Give each line of the records below as a JSON array of strings, one string per line, and omit blank lines.

(Data for the task):
--- START ---
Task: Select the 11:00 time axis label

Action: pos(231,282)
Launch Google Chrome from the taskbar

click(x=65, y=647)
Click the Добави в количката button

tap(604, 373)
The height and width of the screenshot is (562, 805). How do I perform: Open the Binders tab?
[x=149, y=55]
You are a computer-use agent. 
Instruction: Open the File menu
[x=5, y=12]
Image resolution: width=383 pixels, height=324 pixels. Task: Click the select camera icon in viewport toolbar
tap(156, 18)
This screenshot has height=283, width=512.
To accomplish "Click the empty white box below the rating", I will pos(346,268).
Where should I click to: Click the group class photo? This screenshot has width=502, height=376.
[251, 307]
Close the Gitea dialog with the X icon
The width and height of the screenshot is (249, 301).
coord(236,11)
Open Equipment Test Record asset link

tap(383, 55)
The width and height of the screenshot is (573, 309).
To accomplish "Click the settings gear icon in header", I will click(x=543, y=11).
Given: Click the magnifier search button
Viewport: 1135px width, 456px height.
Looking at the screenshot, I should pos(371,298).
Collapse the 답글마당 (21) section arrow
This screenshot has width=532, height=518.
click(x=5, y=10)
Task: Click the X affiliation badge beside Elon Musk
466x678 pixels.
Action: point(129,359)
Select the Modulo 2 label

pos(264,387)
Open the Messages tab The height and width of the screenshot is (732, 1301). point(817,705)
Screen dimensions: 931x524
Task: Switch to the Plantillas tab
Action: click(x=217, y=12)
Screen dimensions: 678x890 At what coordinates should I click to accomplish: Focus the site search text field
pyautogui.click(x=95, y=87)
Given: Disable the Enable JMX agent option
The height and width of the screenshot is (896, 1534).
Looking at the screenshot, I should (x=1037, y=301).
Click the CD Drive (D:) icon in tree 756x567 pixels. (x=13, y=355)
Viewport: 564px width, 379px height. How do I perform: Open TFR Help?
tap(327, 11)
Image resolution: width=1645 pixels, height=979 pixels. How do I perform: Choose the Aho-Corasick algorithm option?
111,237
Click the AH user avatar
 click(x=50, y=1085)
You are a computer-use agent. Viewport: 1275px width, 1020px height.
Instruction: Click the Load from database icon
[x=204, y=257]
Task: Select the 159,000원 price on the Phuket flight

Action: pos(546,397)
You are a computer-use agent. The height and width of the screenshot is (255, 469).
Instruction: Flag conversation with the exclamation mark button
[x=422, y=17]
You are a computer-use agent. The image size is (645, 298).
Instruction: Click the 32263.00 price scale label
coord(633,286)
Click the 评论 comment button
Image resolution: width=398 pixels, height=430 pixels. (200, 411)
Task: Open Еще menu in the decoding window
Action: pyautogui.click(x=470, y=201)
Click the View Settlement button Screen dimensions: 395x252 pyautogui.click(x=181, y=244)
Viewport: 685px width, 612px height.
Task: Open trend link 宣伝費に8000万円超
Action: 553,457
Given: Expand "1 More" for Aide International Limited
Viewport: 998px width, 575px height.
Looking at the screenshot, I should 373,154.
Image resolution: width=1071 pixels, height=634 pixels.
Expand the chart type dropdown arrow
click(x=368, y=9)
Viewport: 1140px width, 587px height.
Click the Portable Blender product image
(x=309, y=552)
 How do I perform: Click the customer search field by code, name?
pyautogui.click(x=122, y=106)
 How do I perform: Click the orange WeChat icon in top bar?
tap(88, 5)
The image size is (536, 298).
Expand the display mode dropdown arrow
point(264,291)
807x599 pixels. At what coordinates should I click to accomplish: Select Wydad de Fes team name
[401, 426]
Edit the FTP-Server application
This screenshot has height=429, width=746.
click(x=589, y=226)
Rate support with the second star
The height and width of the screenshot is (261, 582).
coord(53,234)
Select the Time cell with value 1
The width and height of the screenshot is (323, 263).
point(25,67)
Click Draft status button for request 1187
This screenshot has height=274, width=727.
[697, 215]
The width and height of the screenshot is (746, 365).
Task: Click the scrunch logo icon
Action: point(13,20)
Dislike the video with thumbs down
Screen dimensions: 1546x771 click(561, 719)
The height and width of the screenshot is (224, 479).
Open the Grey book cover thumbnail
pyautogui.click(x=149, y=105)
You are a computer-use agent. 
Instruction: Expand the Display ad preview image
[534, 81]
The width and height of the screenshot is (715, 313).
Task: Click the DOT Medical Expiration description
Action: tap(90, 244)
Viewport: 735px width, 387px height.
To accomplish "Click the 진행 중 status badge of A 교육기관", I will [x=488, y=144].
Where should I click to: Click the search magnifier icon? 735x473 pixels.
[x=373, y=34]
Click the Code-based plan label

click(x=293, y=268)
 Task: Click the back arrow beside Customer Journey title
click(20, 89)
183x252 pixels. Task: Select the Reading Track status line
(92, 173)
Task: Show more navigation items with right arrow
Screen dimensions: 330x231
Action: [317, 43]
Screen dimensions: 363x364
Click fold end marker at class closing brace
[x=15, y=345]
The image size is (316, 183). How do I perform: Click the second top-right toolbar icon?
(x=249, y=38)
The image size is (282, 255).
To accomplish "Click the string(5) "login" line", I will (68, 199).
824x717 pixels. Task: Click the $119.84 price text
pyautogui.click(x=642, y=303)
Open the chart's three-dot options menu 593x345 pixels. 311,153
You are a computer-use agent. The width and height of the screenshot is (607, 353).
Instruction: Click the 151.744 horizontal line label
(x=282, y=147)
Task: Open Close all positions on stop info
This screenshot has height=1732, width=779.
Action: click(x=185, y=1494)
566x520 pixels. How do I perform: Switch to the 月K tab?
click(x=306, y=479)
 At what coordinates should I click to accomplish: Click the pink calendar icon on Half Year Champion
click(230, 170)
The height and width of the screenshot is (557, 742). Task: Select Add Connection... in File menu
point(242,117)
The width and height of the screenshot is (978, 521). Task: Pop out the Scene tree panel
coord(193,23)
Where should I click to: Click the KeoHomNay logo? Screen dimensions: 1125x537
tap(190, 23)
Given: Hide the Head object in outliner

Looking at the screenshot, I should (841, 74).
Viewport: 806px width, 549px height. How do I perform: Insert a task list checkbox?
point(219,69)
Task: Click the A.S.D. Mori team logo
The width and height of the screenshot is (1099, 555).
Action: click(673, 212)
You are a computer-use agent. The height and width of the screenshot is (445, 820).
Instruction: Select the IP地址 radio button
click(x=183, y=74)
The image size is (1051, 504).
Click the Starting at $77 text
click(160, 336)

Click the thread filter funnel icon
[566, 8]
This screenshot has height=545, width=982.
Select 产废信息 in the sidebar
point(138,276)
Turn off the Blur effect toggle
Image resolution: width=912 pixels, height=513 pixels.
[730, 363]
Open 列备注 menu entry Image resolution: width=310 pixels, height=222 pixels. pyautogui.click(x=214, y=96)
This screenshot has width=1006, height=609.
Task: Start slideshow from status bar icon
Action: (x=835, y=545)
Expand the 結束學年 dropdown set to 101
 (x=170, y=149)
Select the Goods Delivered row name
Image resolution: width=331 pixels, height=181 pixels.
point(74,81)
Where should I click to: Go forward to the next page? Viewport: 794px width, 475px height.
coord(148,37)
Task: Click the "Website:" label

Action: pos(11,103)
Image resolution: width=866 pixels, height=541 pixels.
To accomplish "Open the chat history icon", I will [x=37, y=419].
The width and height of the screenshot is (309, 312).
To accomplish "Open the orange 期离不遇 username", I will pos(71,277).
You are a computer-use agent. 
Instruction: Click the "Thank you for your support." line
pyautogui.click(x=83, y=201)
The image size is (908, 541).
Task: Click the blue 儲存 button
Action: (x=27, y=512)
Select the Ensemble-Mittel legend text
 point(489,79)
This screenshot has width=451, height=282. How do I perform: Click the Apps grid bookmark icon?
--- END ---
(Answer):
[
  "Task: Select the 11:00 time axis label",
  "Action: pos(231,282)",
  "Launch Google Chrome from the taskbar",
  "click(x=65, y=647)",
  "Click the Добави в количката button",
  "tap(604, 373)",
  "The height and width of the screenshot is (562, 805). How do I perform: Open the Binders tab?",
  "[x=149, y=55]",
  "You are a computer-use agent. ",
  "Instruction: Open the File menu",
  "[x=5, y=12]",
  "Image resolution: width=383 pixels, height=324 pixels. Task: Click the select camera icon in viewport toolbar",
  "tap(156, 18)",
  "This screenshot has height=283, width=512.",
  "To accomplish \"Click the empty white box below the rating\", I will pos(346,268).",
  "Where should I click to: Click the group class photo? This screenshot has width=502, height=376.",
  "[251, 307]",
  "Close the Gitea dialog with the X icon",
  "The width and height of the screenshot is (249, 301).",
  "coord(236,11)",
  "Open Equipment Test Record asset link",
  "tap(383, 55)",
  "The width and height of the screenshot is (573, 309).",
  "To accomplish \"Click the settings gear icon in header\", I will click(x=543, y=11).",
  "Given: Click the magnifier search button",
  "Viewport: 1135px width, 456px height.",
  "Looking at the screenshot, I should pos(371,298).",
  "Collapse the 답글마당 (21) section arrow",
  "This screenshot has width=532, height=518.",
  "click(x=5, y=10)",
  "Task: Click the X affiliation badge beside Elon Musk",
  "466x678 pixels.",
  "Action: point(129,359)",
  "Select the Modulo 2 label",
  "pos(264,387)",
  "Open the Messages tab The height and width of the screenshot is (732, 1301). point(817,705)",
  "Screen dimensions: 931x524",
  "Task: Switch to the Plantillas tab",
  "Action: click(x=217, y=12)",
  "Screen dimensions: 678x890 At what coordinates should I click to accomplish: Focus the site search text field",
  "pyautogui.click(x=95, y=87)",
  "Given: Disable the Enable JMX agent option",
  "The height and width of the screenshot is (896, 1534).",
  "Looking at the screenshot, I should (x=1037, y=301).",
  "Click the CD Drive (D:) icon in tree 756x567 pixels. (x=13, y=355)",
  "Viewport: 564px width, 379px height. How do I perform: Open TFR Help?",
  "tap(327, 11)",
  "Image resolution: width=1645 pixels, height=979 pixels. How do I perform: Choose the Aho-Corasick algorithm option?",
  "111,237",
  "Click the AH user avatar",
  " click(x=50, y=1085)",
  "You are a computer-use agent. Viewport: 1275px width, 1020px height.",
  "Instruction: Click the Load from database icon",
  "[x=204, y=257]",
  "Task: Select the 159,000원 price on the Phuket flight",
  "Action: pos(546,397)",
  "You are a computer-use agent. The height and width of the screenshot is (255, 469).",
  "Instruction: Flag conversation with the exclamation mark button",
  "[x=422, y=17]",
  "You are a computer-use agent. The image size is (645, 298).",
  "Instruction: Click the 32263.00 price scale label",
  "coord(633,286)",
  "Click the 评论 comment button",
  "Image resolution: width=398 pixels, height=430 pixels. (200, 411)",
  "Task: Open Еще menu in the decoding window",
  "Action: pyautogui.click(x=470, y=201)",
  "Click the View Settlement button Screen dimensions: 395x252 pyautogui.click(x=181, y=244)",
  "Viewport: 685px width, 612px height.",
  "Task: Open trend link 宣伝費に8000万円超",
  "Action: 553,457",
  "Given: Expand \"1 More\" for Aide International Limited",
  "Viewport: 998px width, 575px height.",
  "Looking at the screenshot, I should 373,154.",
  "Image resolution: width=1071 pixels, height=634 pixels.",
  "Expand the chart type dropdown arrow",
  "click(x=368, y=9)",
  "Viewport: 1140px width, 587px height.",
  "Click the Portable Blender product image",
  "(x=309, y=552)",
  " How do I perform: Click the customer search field by code, name?",
  "pyautogui.click(x=122, y=106)",
  " How do I perform: Click the orange WeChat icon in top bar?",
  "tap(88, 5)",
  "The image size is (536, 298).",
  "Expand the display mode dropdown arrow",
  "point(264,291)",
  "807x599 pixels. At what coordinates should I click to accomplish: Select Wydad de Fes team name",
  "[401, 426]",
  "Edit the FTP-Server application",
  "This screenshot has height=429, width=746.",
  "click(x=589, y=226)",
  "Rate support with the second star",
  "The height and width of the screenshot is (261, 582).",
  "coord(53,234)",
  "Select the Time cell with value 1",
  "The width and height of the screenshot is (323, 263).",
  "point(25,67)",
  "Click Draft status button for request 1187",
  "This screenshot has height=274, width=727.",
  "[697, 215]",
  "The width and height of the screenshot is (746, 365).",
  "Task: Click the scrunch logo icon",
  "Action: point(13,20)",
  "Dislike the video with thumbs down",
  "Screen dimensions: 1546x771 click(561, 719)",
  "The height and width of the screenshot is (224, 479).",
  "Open the Grey book cover thumbnail",
  "pyautogui.click(x=149, y=105)",
  "You are a computer-use agent. ",
  "Instruction: Expand the Display ad preview image",
  "[534, 81]",
  "The width and height of the screenshot is (715, 313).",
  "Task: Click the DOT Medical Expiration description",
  "Action: tap(90, 244)",
  "Viewport: 735px width, 387px height.",
  "To accomplish \"Click the 진행 중 status badge of A 교육기관\", I will [x=488, y=144].",
  "Where should I click to: Click the search magnifier icon? 735x473 pixels.",
  "[x=373, y=34]",
  "Click the Code-based plan label",
  "click(x=293, y=268)",
  " Task: Click the back arrow beside Customer Journey title",
  "click(20, 89)",
  "183x252 pixels. Task: Select the Reading Track status line",
  "(92, 173)",
  "Task: Show more navigation items with right arrow",
  "Screen dimensions: 330x231",
  "Action: [317, 43]",
  "Screen dimensions: 363x364",
  "Click fold end marker at class closing brace",
  "[x=15, y=345]",
  "The image size is (316, 183). How do I perform: Click the second top-right toolbar icon?",
  "(x=249, y=38)",
  "The image size is (282, 255).",
  "To accomplish \"Click the string(5) \"login\" line\", I will (68, 199).",
  "824x717 pixels. Task: Click the $119.84 price text",
  "pyautogui.click(x=642, y=303)",
  "Open the chart's three-dot options menu 593x345 pixels. 311,153",
  "You are a computer-use agent. The width and height of the screenshot is (607, 353).",
  "Instruction: Click the 151.744 horizontal line label",
  "(x=282, y=147)",
  "Task: Open Close all positions on stop info",
  "This screenshot has height=1732, width=779.",
  "Action: click(x=185, y=1494)",
  "566x520 pixels. How do I perform: Switch to the 月K tab?",
  "click(x=306, y=479)",
  " At what coordinates should I click to accomplish: Click the pink calendar icon on Half Year Champion",
  "click(230, 170)",
  "The height and width of the screenshot is (557, 742). Task: Select Add Connection... in File menu",
  "point(242,117)",
  "The width and height of the screenshot is (978, 521). Task: Pop out the Scene tree panel",
  "coord(193,23)",
  "Where should I click to: Click the KeoHomNay logo? Screen dimensions: 1125x537",
  "tap(190, 23)",
  "Given: Hide the Head object in outliner",
  "Looking at the screenshot, I should (841, 74).",
  "Viewport: 806px width, 549px height. How do I perform: Insert a task list checkbox?",
  "point(219,69)",
  "Task: Click the A.S.D. Mori team logo",
  "The width and height of the screenshot is (1099, 555).",
  "Action: click(673, 212)",
  "You are a computer-use agent. The height and width of the screenshot is (445, 820).",
  "Instruction: Select the IP地址 radio button",
  "click(x=183, y=74)",
  "The image size is (1051, 504).",
  "Click the Starting at $77 text",
  "click(160, 336)",
  "Click the thread filter funnel icon",
  "[566, 8]",
  "This screenshot has height=545, width=982.",
  "Select 产废信息 in the sidebar",
  "point(138,276)",
  "Turn off the Blur effect toggle",
  "Image resolution: width=912 pixels, height=513 pixels.",
  "[730, 363]",
  "Open 列备注 menu entry Image resolution: width=310 pixels, height=222 pixels. pyautogui.click(x=214, y=96)",
  "This screenshot has width=1006, height=609.",
  "Task: Start slideshow from status bar icon",
  "Action: (x=835, y=545)",
  "Expand the 結束學年 dropdown set to 101",
  " (x=170, y=149)",
  "Select the Goods Delivered row name",
  "Image resolution: width=331 pixels, height=181 pixels.",
  "point(74,81)",
  "Where should I click to: Go forward to the next page? Viewport: 794px width, 475px height.",
  "coord(148,37)",
  "Task: Click the \"Website:\" label",
  "Action: pos(11,103)",
  "Image resolution: width=866 pixels, height=541 pixels.",
  "To accomplish \"Open the chat history icon\", I will [x=37, y=419].",
  "The width and height of the screenshot is (309, 312).",
  "To accomplish \"Open the orange 期离不遇 username\", I will pos(71,277).",
  "You are a computer-use agent. ",
  "Instruction: Click the \"Thank you for your support.\" line",
  "pyautogui.click(x=83, y=201)",
  "The image size is (908, 541).",
  "Task: Click the blue 儲存 button",
  "Action: (x=27, y=512)",
  "Select the Ensemble-Mittel legend text",
  " point(489,79)",
  "This screenshot has width=451, height=282. How do I perform: Click the Apps grid bookmark icon?"
]